■ **Given information**:
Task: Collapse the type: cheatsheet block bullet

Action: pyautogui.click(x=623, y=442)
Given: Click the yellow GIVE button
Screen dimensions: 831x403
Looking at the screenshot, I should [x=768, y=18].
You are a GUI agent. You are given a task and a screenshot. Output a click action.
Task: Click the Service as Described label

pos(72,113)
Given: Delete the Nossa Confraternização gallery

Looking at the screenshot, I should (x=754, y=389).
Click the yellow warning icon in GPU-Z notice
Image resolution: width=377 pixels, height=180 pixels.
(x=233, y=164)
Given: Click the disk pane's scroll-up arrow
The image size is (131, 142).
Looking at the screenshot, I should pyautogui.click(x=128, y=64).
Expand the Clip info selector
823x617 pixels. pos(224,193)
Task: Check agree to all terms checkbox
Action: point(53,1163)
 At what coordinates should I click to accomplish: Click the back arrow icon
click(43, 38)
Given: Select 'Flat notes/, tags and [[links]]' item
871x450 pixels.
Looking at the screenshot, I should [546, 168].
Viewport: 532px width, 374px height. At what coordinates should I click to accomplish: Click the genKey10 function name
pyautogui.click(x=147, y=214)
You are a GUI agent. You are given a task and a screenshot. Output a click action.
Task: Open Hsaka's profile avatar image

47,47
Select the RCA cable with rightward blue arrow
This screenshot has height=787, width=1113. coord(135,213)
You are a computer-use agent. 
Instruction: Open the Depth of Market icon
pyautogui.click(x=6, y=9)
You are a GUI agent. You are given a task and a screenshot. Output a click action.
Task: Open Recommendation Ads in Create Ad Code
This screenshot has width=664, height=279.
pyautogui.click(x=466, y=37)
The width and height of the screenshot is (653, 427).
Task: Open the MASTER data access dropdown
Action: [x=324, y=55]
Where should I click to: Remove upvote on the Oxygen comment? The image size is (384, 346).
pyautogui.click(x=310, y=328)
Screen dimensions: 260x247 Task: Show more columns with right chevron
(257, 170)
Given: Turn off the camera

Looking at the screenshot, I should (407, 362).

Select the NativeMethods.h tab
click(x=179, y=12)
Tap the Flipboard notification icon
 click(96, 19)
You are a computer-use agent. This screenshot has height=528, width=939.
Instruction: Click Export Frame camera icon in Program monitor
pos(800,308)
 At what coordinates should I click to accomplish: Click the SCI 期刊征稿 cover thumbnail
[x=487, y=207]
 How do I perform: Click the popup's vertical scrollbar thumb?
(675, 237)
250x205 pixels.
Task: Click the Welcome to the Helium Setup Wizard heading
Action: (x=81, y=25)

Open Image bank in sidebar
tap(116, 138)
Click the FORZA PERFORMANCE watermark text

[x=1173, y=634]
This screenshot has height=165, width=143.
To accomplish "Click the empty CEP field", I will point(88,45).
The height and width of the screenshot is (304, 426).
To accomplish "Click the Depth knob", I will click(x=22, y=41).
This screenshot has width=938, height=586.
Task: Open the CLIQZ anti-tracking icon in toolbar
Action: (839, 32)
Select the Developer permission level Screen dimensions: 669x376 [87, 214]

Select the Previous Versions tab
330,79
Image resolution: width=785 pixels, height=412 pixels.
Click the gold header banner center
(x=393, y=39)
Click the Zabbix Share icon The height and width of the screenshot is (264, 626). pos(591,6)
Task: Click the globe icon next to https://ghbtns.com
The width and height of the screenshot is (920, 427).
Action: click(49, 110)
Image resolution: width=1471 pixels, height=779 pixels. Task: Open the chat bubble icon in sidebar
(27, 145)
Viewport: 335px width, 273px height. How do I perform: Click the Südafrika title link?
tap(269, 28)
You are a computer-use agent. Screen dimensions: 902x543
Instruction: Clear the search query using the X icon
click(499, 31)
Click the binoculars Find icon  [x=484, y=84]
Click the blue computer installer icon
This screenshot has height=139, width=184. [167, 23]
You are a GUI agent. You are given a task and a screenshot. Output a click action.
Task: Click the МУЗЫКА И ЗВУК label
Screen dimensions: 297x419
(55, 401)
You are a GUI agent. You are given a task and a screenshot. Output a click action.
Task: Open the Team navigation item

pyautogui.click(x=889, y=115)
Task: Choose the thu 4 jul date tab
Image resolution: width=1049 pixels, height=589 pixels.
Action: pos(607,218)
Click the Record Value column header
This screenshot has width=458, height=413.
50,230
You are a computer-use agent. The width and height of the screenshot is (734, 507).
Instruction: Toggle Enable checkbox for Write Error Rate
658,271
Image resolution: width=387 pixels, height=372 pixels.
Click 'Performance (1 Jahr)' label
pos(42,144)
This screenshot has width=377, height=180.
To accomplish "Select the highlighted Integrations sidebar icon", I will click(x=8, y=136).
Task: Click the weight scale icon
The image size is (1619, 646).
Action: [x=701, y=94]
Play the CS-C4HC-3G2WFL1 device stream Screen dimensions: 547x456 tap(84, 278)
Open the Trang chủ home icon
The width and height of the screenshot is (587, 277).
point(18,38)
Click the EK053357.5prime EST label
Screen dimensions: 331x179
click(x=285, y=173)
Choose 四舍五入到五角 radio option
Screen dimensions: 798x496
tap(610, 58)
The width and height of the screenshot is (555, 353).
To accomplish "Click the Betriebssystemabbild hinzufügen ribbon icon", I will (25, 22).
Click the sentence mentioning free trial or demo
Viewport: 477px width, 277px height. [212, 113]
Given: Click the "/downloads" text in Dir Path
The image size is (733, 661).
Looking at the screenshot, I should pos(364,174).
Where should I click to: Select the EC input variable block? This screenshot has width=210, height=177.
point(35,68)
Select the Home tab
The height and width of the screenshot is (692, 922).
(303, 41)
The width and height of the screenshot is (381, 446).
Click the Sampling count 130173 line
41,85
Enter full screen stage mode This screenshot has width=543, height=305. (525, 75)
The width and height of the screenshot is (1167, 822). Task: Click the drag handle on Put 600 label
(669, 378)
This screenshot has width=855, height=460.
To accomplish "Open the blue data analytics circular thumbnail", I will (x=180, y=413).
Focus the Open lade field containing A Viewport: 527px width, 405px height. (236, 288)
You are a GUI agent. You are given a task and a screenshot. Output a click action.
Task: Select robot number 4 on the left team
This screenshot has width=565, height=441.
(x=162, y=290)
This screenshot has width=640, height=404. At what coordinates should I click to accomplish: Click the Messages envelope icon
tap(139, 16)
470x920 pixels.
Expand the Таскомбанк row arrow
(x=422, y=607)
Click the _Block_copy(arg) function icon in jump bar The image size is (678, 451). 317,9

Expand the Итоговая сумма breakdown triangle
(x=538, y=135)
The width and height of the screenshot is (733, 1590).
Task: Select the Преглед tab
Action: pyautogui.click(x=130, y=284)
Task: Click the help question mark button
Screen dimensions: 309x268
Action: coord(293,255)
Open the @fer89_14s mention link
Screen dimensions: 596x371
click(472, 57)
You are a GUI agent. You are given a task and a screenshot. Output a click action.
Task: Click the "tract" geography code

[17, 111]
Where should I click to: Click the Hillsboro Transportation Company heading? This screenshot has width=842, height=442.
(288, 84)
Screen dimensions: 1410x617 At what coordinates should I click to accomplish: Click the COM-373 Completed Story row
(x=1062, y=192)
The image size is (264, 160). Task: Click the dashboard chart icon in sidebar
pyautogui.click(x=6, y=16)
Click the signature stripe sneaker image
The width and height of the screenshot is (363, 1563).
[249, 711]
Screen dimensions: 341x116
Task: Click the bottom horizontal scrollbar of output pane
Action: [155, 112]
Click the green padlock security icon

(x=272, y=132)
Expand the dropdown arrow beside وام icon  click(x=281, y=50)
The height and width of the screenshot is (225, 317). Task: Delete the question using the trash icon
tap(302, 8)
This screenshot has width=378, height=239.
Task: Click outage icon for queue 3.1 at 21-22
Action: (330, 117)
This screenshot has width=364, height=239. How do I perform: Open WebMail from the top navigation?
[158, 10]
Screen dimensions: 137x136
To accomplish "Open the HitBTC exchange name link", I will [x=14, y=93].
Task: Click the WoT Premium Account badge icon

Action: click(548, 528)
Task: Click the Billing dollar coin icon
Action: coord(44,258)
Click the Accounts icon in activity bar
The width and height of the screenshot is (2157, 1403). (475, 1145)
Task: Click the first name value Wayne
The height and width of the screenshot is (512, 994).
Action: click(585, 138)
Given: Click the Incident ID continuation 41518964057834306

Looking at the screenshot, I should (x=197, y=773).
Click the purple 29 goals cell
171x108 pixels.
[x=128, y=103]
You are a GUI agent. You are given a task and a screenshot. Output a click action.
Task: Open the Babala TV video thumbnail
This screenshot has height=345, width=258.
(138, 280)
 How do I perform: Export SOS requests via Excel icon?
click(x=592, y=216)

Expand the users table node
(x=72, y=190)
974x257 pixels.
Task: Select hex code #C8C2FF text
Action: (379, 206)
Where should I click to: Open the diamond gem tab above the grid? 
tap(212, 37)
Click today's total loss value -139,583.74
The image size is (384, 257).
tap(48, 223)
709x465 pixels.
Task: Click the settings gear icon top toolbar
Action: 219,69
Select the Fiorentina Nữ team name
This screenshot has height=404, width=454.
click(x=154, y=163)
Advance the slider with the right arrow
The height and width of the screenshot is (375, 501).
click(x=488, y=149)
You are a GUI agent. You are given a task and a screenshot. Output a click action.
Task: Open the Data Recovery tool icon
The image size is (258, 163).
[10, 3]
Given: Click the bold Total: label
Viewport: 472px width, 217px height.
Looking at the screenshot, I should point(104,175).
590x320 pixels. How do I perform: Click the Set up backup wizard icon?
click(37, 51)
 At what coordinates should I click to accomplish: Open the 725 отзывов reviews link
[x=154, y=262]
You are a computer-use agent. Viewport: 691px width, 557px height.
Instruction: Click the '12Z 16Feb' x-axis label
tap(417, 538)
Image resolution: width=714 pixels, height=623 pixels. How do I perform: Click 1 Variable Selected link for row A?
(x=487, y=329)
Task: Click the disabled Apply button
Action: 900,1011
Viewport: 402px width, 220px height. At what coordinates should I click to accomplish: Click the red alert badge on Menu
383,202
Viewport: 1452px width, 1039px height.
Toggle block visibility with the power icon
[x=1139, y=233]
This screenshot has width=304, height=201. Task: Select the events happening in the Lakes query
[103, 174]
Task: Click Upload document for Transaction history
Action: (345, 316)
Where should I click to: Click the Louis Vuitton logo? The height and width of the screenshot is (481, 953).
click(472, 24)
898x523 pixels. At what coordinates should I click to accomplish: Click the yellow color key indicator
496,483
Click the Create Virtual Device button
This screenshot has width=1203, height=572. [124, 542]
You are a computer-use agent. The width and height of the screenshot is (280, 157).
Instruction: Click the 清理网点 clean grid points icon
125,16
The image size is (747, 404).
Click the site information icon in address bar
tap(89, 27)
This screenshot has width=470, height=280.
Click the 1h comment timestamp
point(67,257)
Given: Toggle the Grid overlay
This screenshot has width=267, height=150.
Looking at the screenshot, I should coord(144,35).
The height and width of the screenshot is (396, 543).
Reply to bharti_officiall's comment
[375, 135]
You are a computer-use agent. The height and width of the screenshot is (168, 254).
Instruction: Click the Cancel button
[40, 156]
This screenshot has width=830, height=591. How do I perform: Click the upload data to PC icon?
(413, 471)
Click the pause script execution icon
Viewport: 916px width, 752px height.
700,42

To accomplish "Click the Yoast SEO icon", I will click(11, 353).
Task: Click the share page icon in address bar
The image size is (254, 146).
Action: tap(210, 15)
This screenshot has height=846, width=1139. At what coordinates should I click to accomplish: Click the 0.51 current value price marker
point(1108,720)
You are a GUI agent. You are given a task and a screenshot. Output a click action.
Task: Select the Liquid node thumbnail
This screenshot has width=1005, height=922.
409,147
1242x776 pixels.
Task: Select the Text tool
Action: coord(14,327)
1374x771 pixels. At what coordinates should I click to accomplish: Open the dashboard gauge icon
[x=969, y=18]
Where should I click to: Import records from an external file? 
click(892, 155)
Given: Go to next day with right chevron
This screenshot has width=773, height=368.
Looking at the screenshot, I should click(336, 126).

■ **Given instruction**:
Reproduce the data verbatim from the line with "This screenshot has width=830, height=591." to the line with "click(892, 155)".

■ **Exercise answer**:
This screenshot has width=830, height=591. How do I perform: Click the upload data to PC icon?
(413, 471)
Click the pause script execution icon
Viewport: 916px width, 752px height.
700,42

To accomplish "Click the Yoast SEO icon", I will click(11, 353).
Task: Click the share page icon in address bar
The image size is (254, 146).
Action: tap(210, 15)
This screenshot has height=846, width=1139. At what coordinates should I click to accomplish: Click the 0.51 current value price marker
point(1108,720)
You are a GUI agent. You are given a task and a screenshot. Output a click action.
Task: Select the Liquid node thumbnail
This screenshot has width=1005, height=922.
409,147
1242x776 pixels.
Task: Select the Text tool
Action: coord(14,327)
1374x771 pixels. At what coordinates should I click to accomplish: Open the dashboard gauge icon
[x=969, y=18]
Where should I click to: Import records from an external file? 
click(892, 155)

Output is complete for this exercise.